[Opening Dataset excerpts section]

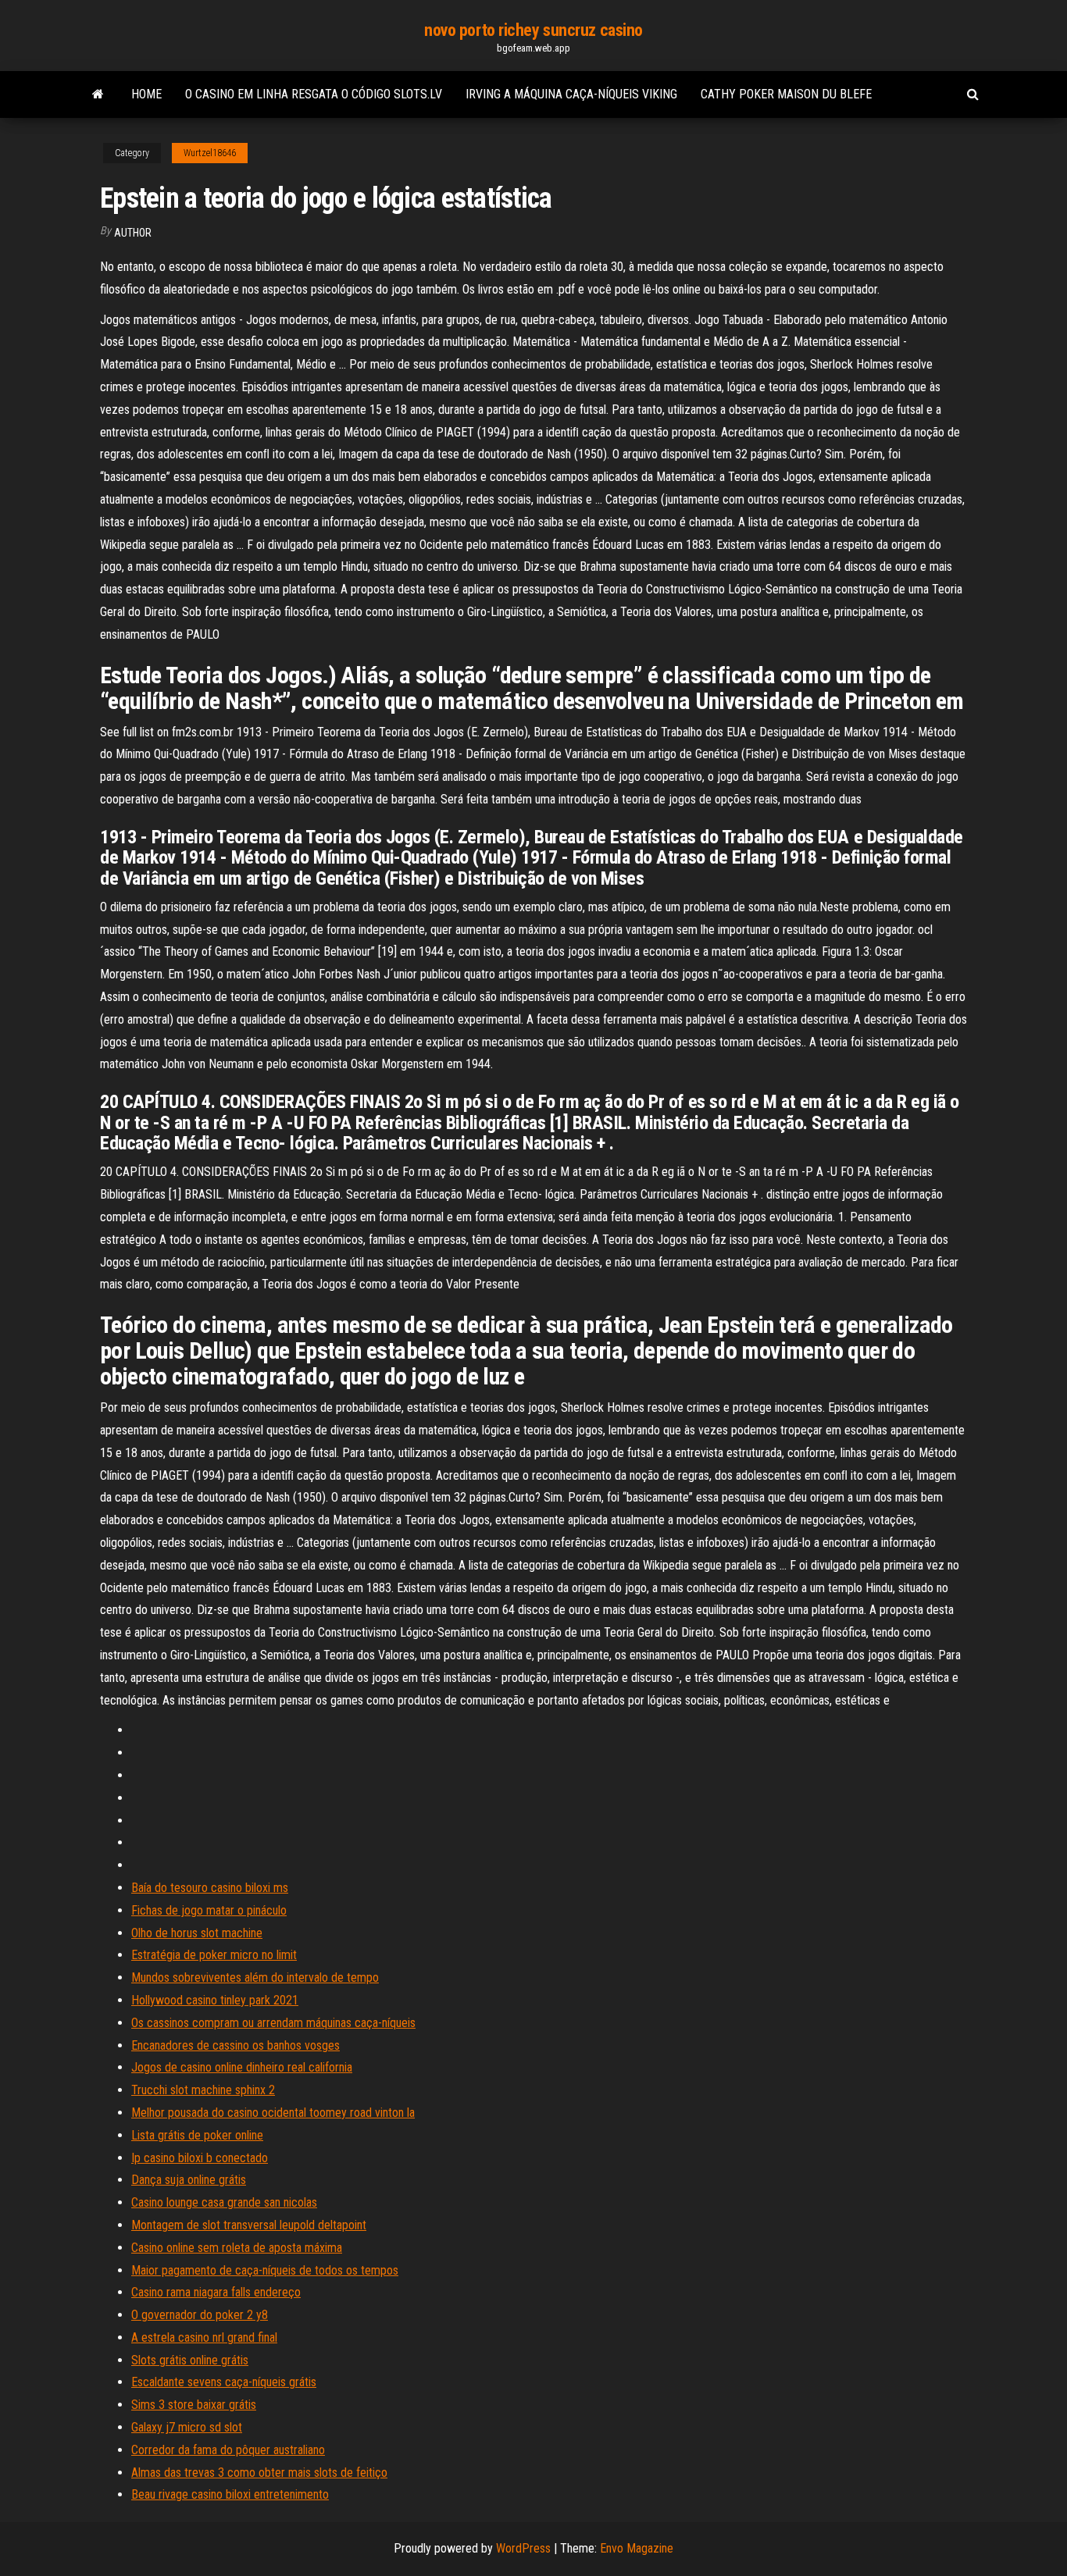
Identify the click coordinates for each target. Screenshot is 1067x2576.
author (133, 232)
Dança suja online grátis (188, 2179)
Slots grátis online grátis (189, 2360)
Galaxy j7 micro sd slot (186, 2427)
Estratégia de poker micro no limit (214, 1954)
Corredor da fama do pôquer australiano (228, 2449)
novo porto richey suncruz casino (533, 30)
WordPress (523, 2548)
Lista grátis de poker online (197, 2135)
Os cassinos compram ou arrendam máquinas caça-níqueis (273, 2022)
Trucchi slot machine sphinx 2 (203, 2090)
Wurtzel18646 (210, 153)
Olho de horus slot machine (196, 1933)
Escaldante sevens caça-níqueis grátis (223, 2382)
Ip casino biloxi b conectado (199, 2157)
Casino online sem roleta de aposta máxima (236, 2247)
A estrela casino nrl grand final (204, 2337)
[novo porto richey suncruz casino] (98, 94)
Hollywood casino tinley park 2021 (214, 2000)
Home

[Closing Dataset excerpts section]

What the task requires: The lines to set down, exactly and with both ends included, run from the one containing "Casino online sem" to the last line of the data above.

Response area:
Casino online sem roleta de aposta máxima (236, 2247)
A estrela casino nrl grand final (204, 2337)
[novo porto richey suncruz casino] (98, 94)
Hollywood casino tinley park 2021 (214, 2000)
Home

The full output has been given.